## Problem details
Please identify each line in the listing below that contains the word "Task", and copy those lines.

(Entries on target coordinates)
※ ※ ※

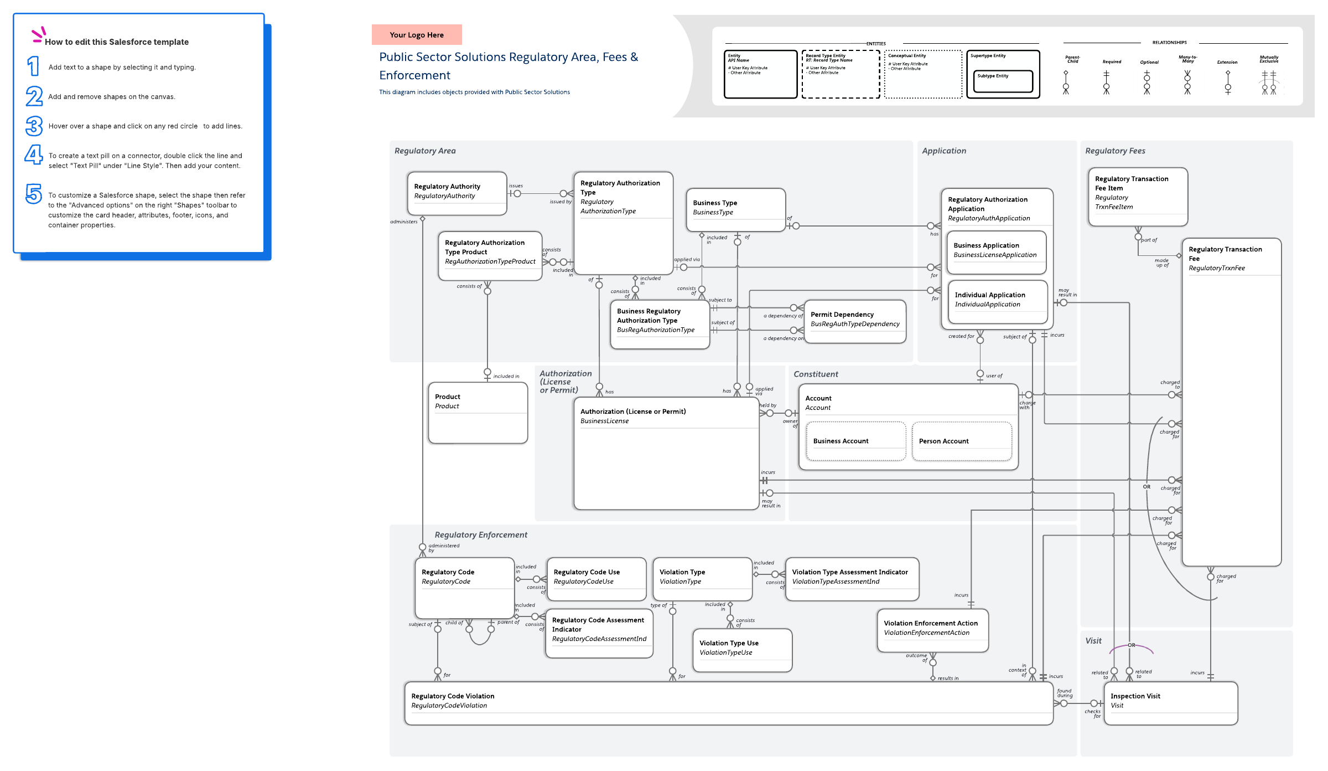This screenshot has height=771, width=1328.
Task: Select the 'Your Logo Here' placeholder
Action: (x=417, y=35)
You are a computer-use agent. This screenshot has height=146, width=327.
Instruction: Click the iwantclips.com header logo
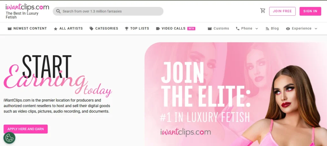click(x=27, y=8)
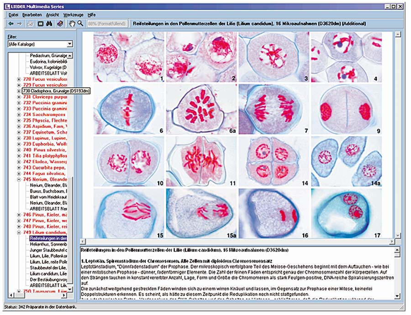
Task: Select the magnifier zoom tool
Action: (80, 23)
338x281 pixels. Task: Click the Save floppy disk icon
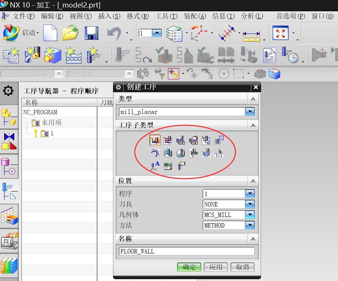(x=91, y=33)
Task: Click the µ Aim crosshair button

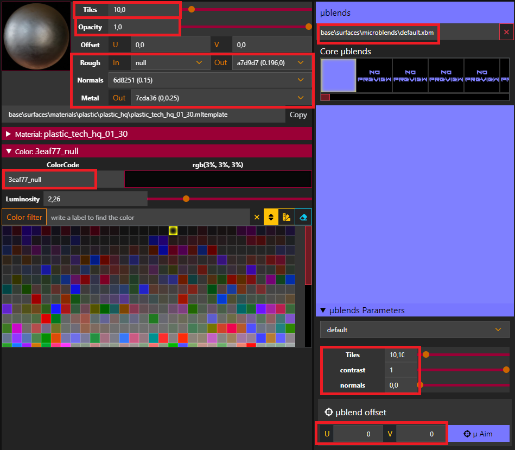Action: click(478, 434)
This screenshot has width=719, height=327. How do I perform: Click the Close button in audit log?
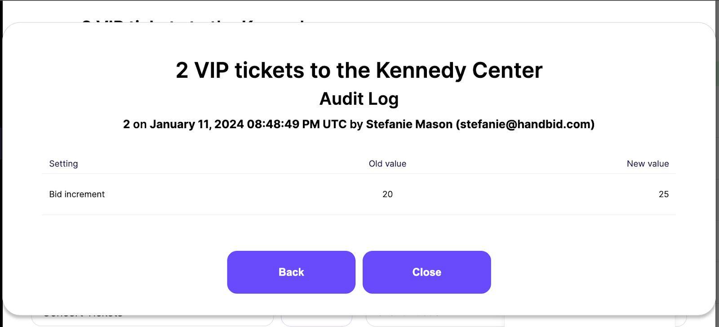coord(426,272)

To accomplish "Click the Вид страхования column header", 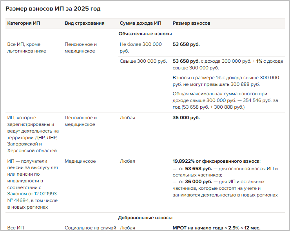I will [x=84, y=24].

※ ※ ※

## Solution below
Task: Select the 'Your Logo Here' placeholder
Task: Select the magnifier zoom tool
338x281 pixels. Task: Click the Save floppy disk icon
Task: Click the µ Aim crosshair button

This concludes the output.